*EXERCISE AIM*.
Check each line of the data, and copy those where "arrow" appears.

Stored data entries
━━━━━━━━━━━━━━━━
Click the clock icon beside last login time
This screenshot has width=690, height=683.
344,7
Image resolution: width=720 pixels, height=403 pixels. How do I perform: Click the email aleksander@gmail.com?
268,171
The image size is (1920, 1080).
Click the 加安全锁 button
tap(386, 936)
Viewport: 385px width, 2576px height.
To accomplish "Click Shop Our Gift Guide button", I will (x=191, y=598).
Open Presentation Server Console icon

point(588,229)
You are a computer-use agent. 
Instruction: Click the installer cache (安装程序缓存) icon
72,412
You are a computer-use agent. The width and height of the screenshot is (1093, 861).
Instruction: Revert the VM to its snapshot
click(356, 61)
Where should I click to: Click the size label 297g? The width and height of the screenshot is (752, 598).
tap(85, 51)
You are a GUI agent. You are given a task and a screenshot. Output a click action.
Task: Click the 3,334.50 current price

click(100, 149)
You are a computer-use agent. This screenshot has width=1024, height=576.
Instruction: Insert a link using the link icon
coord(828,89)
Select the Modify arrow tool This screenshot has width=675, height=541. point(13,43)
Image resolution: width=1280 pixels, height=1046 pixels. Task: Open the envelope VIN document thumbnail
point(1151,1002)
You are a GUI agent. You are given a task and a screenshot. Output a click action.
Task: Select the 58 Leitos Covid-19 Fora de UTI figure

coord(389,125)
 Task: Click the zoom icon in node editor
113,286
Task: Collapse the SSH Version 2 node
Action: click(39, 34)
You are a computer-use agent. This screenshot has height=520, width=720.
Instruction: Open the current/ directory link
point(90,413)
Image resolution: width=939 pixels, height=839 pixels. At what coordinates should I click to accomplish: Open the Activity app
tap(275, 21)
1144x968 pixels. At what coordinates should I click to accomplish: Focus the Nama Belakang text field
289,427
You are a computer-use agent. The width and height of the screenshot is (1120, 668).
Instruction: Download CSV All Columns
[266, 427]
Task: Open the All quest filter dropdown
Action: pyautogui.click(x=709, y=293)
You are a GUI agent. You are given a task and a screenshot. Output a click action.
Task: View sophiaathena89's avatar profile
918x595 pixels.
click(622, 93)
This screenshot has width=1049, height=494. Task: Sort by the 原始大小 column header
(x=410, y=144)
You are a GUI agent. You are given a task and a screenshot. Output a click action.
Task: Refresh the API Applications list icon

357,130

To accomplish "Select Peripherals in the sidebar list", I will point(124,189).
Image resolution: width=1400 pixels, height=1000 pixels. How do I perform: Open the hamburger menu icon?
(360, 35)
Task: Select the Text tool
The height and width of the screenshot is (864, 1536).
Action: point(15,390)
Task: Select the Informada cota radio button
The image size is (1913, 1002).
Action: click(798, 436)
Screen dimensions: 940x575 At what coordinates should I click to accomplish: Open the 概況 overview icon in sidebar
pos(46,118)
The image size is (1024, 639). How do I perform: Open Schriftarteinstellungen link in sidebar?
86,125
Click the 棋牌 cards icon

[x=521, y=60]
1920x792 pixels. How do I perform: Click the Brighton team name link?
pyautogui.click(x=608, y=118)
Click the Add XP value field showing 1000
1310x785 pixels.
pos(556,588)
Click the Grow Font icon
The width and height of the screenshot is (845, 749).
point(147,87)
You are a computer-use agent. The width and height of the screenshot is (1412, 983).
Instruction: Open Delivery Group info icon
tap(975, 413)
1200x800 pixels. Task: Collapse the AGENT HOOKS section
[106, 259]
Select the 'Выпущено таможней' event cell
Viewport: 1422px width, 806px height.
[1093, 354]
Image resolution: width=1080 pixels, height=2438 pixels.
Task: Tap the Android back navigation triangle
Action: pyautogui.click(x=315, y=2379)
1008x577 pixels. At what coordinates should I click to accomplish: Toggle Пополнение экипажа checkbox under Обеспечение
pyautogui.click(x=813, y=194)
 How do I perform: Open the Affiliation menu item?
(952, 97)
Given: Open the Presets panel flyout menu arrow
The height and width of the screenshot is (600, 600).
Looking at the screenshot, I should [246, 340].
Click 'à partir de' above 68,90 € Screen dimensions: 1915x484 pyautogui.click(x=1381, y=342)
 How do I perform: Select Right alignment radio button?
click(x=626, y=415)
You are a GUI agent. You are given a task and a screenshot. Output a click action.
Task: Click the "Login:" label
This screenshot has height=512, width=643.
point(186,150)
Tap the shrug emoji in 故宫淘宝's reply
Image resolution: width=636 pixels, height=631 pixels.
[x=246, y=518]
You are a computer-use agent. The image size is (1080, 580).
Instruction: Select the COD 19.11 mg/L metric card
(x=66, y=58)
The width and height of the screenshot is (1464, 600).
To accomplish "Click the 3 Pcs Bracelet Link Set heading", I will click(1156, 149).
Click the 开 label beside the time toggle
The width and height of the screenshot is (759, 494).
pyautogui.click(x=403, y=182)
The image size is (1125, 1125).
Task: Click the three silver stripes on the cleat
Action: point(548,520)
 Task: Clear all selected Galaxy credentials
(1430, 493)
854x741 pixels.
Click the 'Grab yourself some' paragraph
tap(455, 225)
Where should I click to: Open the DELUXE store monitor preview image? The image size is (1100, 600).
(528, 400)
━━━━━━━━━━━━━━━━
*RESPONSE BOX*.
Select the Modify arrow tool This screenshot has width=675, height=541. point(13,43)
Given: Open the Presets panel flyout menu arrow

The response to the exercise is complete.